任务简述 a
根据关于Docker镜像导入的原文，镜像导入由哪个函数完成？

原文
镜像导入是由image/tarexport/load.go#tarexporter.Load()完成的
以下代码参考github.com/docker/docker版本v0.0.0-20181129155816-baab736a3649
主要是注册镜像信息以及解包镜像tar流到新root
导出和保存的区别在于
- 导出(export): 仅导出文件结构
- 保存(save): 保存镜像历史和元数据
这意味着导出将不会包含USER、EXPOSE等Dockerfile里面的命令,也就无法转移镜像到另一台机器上了
go
func (l *tarexporter) Load(inTar io.ReadCloser, outStream io.Writer, quiet bool) error {
var progressOutput progress.Output
if !quiet {
progressOutput = streamformatter.NewJSONProgressOutput(outStream, false)
}
outStream = streamformatter.NewStdoutWriter(outStream)
// 1. 创建docker-import的临时目录
tmpDir, err := ioutil.TempDir("", "docker-import-")
if err != nil {
return err
}
defer os.RemoveAll(tmpDir)

数据列表
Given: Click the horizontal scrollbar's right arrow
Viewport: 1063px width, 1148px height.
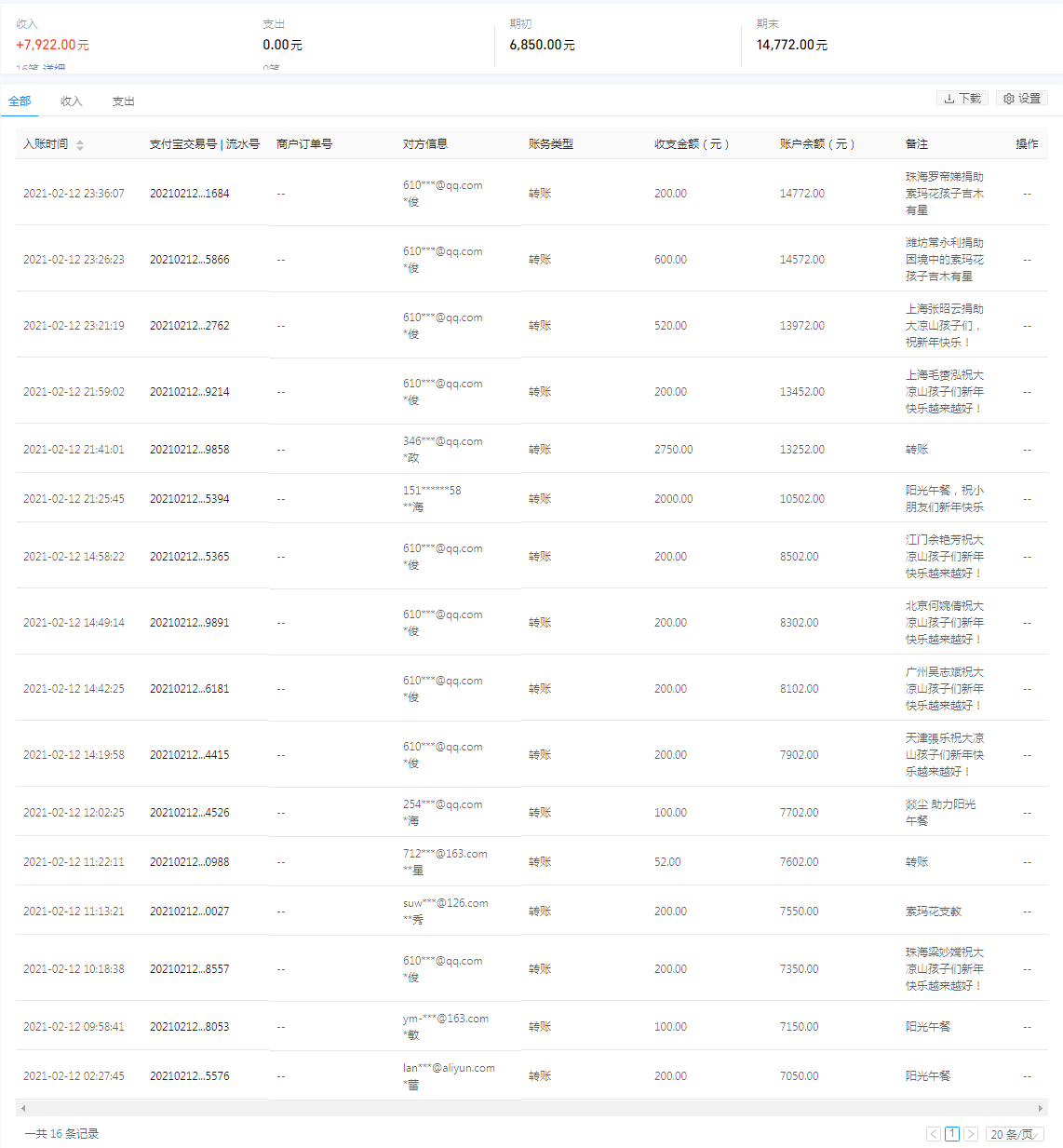Looking at the screenshot, I should coord(1041,1108).
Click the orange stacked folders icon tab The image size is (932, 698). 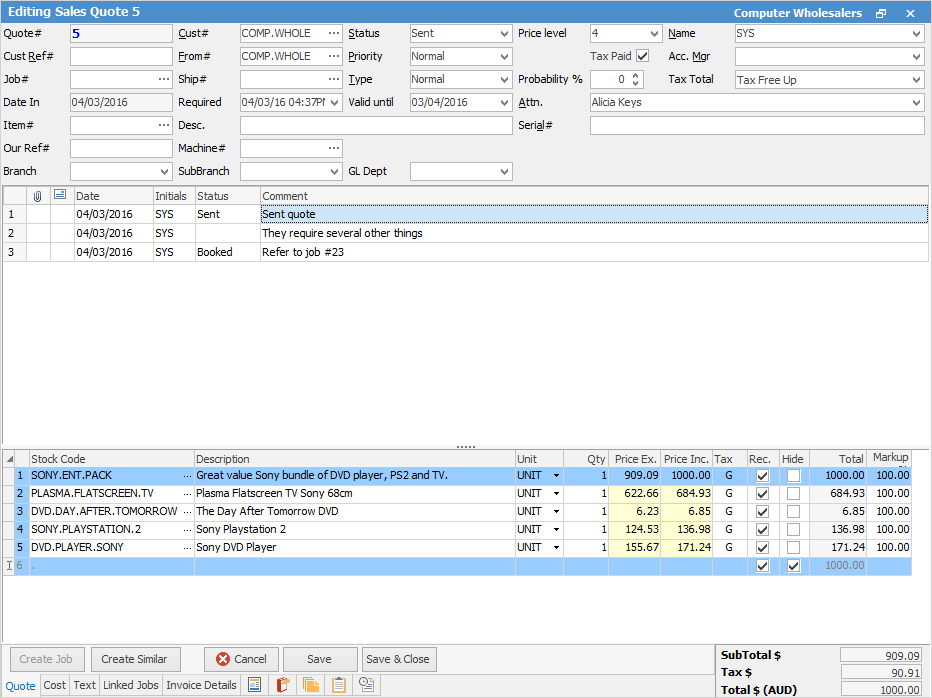311,685
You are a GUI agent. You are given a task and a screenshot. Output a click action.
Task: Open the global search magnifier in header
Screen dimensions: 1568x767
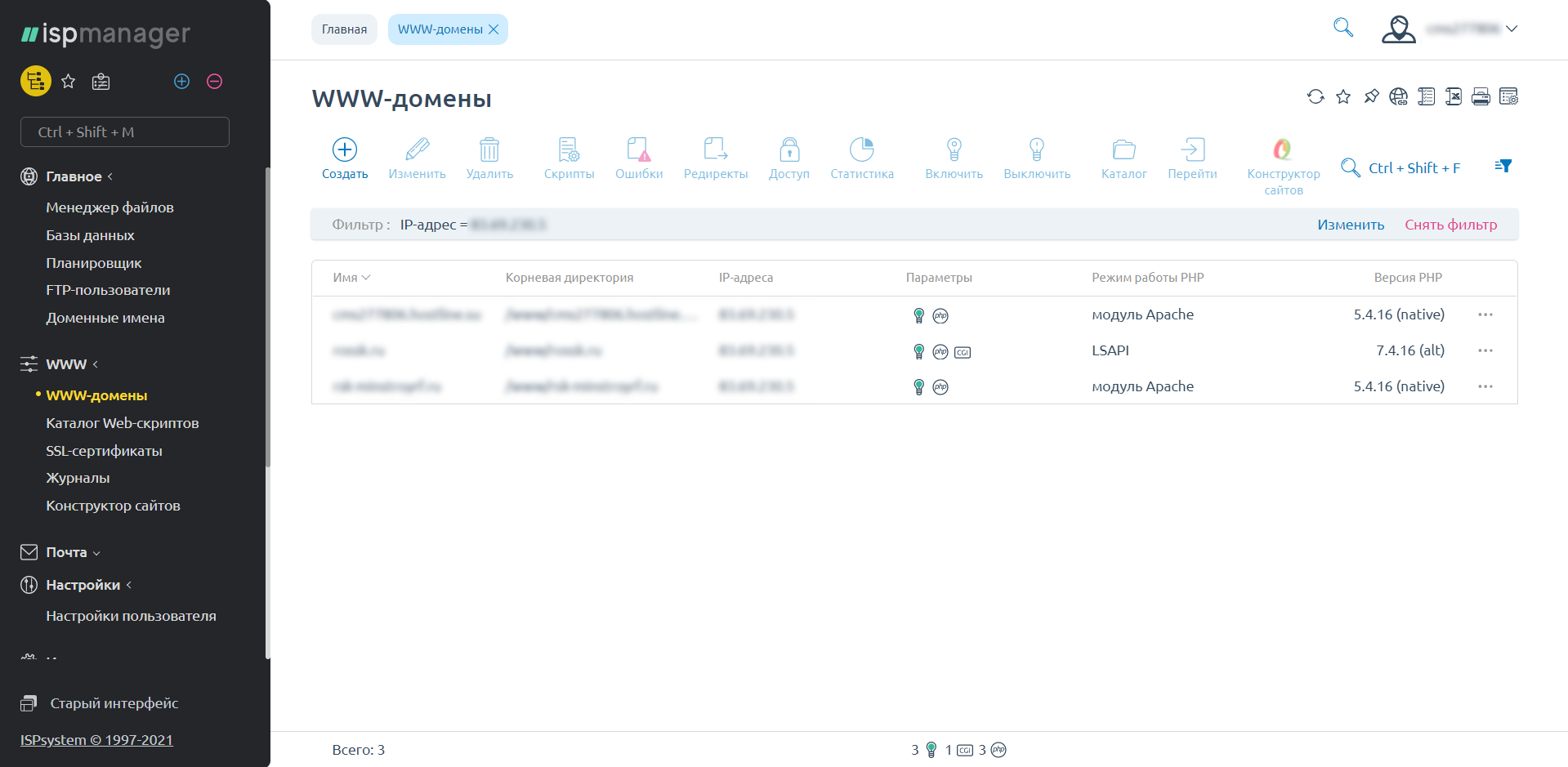[1342, 28]
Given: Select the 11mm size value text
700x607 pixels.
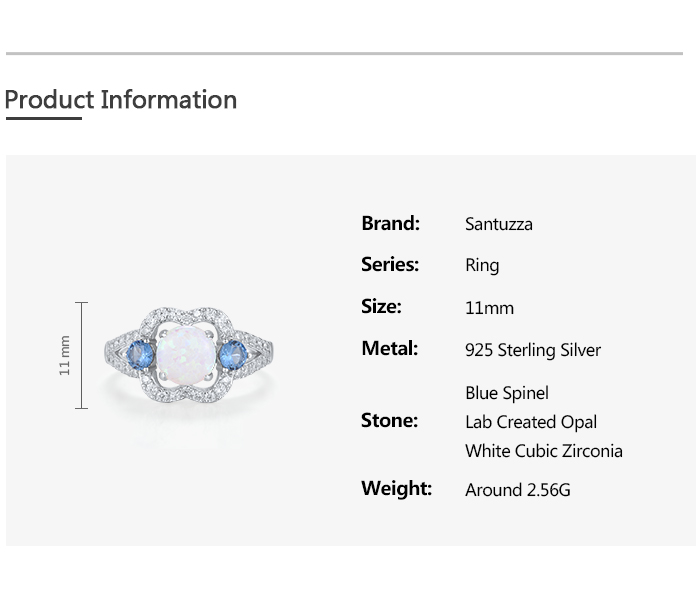Looking at the screenshot, I should click(489, 308).
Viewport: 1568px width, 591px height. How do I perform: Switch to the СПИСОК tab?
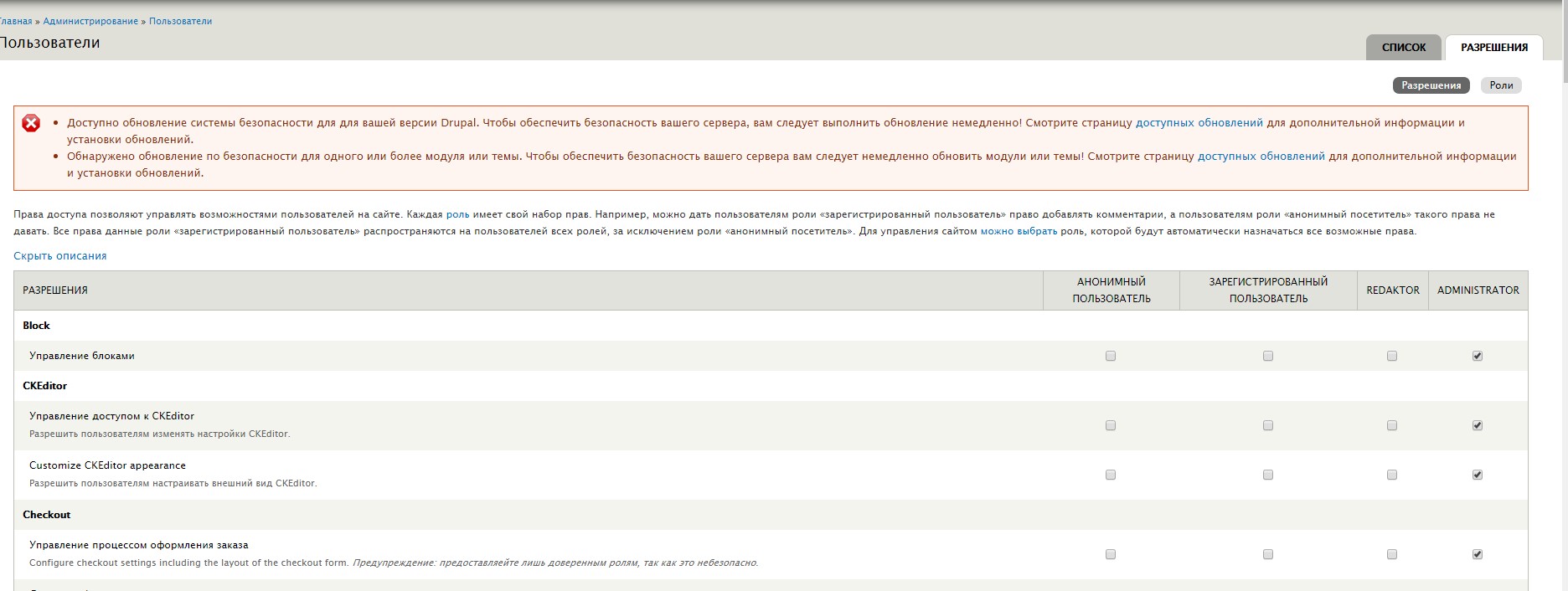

任务简述 b
请将上方条目中从包含“Given: Select the 11mm size value text”的那一行起、直到条目末尾的各行逐字抄写出来，首尾两端都包括在内，图片略去不写。

正确结果 a
由image/tarexport/load.go中的tarexporter.Load()完成。

正确结果 b
Given: Select the 11mm size value text
700x607 pixels.
Looking at the screenshot, I should click(489, 308).
Viewport: 1568px width, 591px height. How do I perform: Switch to the СПИСОК tab?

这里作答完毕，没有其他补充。